Не расслабляясь ни на секунду, этот мастер за короткое время способен был сотворить чудо. В своей работе он не знал равных, работал всегда с большим воодушевлением, настойчивостью, упорством и чудесным настроением, которое всегда сам создавал себе несмотря ни на какие невзгоды. Ему никогда не было скучно.
Кропотливо восстанавливая какую-нибудь картину, воскрешая, её из «мёртвых», Фединг доводил её до такого совершенства, что искусствоведы не верили своим глазам – почерневшее от времени полотно превращалось в изумительную, доведённую до совершенства картину!
Каким-то сотым чувством Фединг видел первоначальный облик изуродованного до неузнаваемости холста! Какая-то неземная сила подсказывала ему, что и как нужно сделать, чтобы картина приняла, казалось навсегда утерянный первозданный облик.
Виртуоз кисти, великолепный, если не сказать великий мастер своего дела, уважаемый человек в Музее, он был совершенно равнодушен к славе.
*****
Однажды, прогуливаясь по городу, Фединг свернул на бульвар и, двинулся в сторону набережной…
У парапета всегда было оживлённо и весело, так как здесь собирались местные художники.
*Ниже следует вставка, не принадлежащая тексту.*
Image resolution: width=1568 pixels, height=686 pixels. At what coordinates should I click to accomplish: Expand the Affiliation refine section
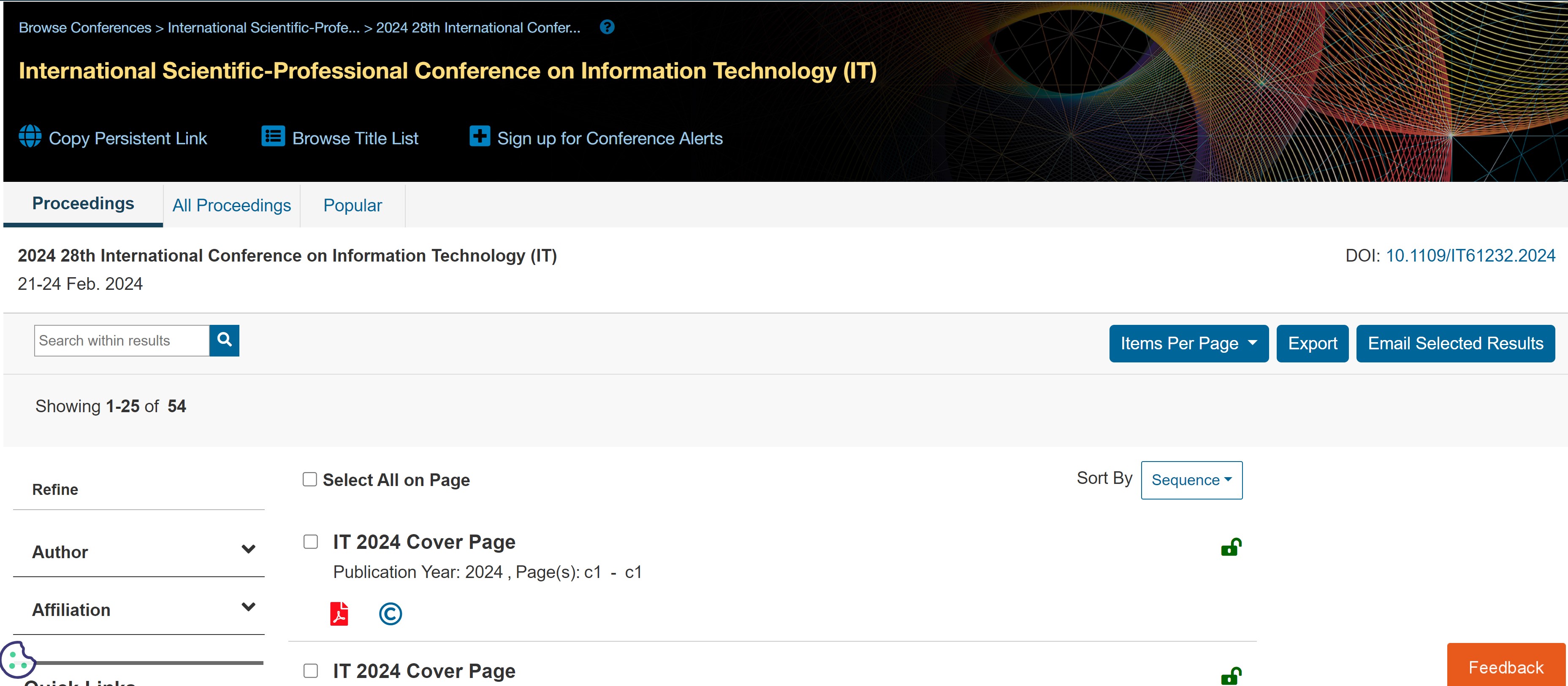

Фединг, случайно увидел мальчика лет 12-ти, стоявшего неподалёку. Он держал в руках небольшую картину, опасливо озираясь по сторонам, растерянно смотрел на проходящих мимо людей, в надежде найти покупателя, который оценил бы картину по достоинству.
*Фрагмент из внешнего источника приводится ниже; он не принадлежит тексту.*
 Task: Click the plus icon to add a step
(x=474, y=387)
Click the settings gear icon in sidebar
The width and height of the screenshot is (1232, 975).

По выражению лица мальчика было видно, что он не хочет расставаться с картиной, но какие-то причины толкают его на этот шаг. Фединг присел на скамейку и стал наблюдать за мальчиком, рассматривая его картину, но, сколько он не силился, никак не мог рассмотреть, что на ней нарисовано.
Группа подростков лет по 15—16 подошла к мальчику и, окружив его плотным кольцом, рассматривали картину.
– Почём мазня? – спросил толстяк.
Поник, так звали мальчика, немного смутился, и очень тихо и неуверенно назвал цену.
– А что здесь нарисовано – наводнение или потоп?
Приятели толстяка засмеялись.
– Это он намалевал землетрясение! – сострил кто-то из них.
Постепенно толпа росла, обрастая зеваками, которые останавливались, чтобы понаблюдать за происходящим. Они, как болельщики, на футболе, приготовились увидеть красивый момент игры, а может даже гол…
Вопросы застигли Поника врасплох. Не разговорчивый и замкнутый, не привыкший ни с кем вступать в беседы, особенно с незнакомыми, он не знал, что ему ответить.
– Вы же сами видите, что здесь нарисовано – робко стал оправдываться юный художник. – Я старался изобразить то, что ещё никто никогда не видел. Ведь, то, что известно уже не так интересно. Всегда хочется увидеть что-то новое…
– Ну, это кому как! – перебил его толстяк. – Я, например могу до бесконечности смотреть на картину, на которой нарисован банан или жаренный окорочок, и мне эта картина не надоест во веки веков.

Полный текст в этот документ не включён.